Y digo que la creencia llegó hasta ayer, porque fue ayer cuando la vicepresidenta Soraya, que viene a ser la ventera en ausencia del ventero mayor, describió el plácido panorama del Consejo de Ministros como un lugar donde solo hay tensión laboral y «aquí nos dedicamos a trabajar». Quizá sea cierto: los ministros se dedican a trabajar. De hecho, en los últimos cuatro años solo los hemos visto trabajando. Lo que no sea trabajar lo hacen con discreción, no convocan a la prensa cuando se van de copas y guardan celosamente el secreto de su lugar de vacaciones, excepto Rajoy cuando quiere presentar su rostro humano e informa de que está en Ribadumia.

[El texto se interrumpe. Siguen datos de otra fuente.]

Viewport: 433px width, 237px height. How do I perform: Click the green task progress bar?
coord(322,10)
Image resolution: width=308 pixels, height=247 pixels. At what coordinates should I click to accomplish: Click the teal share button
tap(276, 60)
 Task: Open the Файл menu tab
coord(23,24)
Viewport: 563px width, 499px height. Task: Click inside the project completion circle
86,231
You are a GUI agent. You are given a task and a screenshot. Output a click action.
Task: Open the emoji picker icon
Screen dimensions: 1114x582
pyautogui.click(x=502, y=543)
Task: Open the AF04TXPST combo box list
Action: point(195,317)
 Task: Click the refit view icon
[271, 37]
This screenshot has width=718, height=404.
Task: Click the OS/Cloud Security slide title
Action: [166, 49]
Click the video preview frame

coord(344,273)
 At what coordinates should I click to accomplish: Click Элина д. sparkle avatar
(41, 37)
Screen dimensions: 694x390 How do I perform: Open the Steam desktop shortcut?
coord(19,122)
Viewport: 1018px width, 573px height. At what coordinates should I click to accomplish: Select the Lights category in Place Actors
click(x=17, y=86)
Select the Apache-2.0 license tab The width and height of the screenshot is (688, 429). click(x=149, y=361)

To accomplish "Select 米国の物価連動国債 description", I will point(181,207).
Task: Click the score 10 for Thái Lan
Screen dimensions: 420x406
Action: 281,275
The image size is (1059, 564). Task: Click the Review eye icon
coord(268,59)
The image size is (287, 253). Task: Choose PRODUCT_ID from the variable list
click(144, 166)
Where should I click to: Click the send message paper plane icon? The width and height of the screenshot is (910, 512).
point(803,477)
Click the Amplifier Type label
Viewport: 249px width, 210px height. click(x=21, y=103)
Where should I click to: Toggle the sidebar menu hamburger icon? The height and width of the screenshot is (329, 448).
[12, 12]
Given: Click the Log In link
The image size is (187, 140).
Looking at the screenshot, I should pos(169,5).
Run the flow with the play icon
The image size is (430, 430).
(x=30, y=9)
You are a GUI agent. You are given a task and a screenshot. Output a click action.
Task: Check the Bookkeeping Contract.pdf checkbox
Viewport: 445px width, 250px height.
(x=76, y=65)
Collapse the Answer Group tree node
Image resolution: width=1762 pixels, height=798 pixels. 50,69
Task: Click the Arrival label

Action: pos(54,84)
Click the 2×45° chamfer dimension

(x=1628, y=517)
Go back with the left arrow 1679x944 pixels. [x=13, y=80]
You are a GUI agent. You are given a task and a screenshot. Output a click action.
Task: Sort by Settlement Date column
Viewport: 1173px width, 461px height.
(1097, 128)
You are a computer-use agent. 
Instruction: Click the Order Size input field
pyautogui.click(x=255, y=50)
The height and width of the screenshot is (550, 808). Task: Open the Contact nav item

Pero trabajan tan en equipo que se acaban cogiendo confianza, y donde hay confianza se pierde el respeto. Están tan apretujados en el Consejo que se terminan dando codazos. Rajoy les exige tanto que acaban como una olla a presión. Hay tanta encuesta de popularidad que los de abajo terminan preguntando a los de arriba qué han hecho para merecer tanto aprecio. Hay dos bloques, el de Mariano y el sorayo, y desconfían de las lealtades respectivas. Se conocen tan bien después de estar tanto juntos que no entienden por qué su compañero continúa en el ministerio. Y así sucesivamente: si el Gobierno es una familia, es una familia llena de cuñados y estos últimos días han sido la Nochebuena. Soraya, que tiene la comprometida misión de coordinarlos, les dice aquello de «vamos a llevarnos bien». Y en cuanto al ventero mayor, no sería extraño que repitiera lo que dijo en una ocasión emulando a Romanones: «Joder, qué tropa».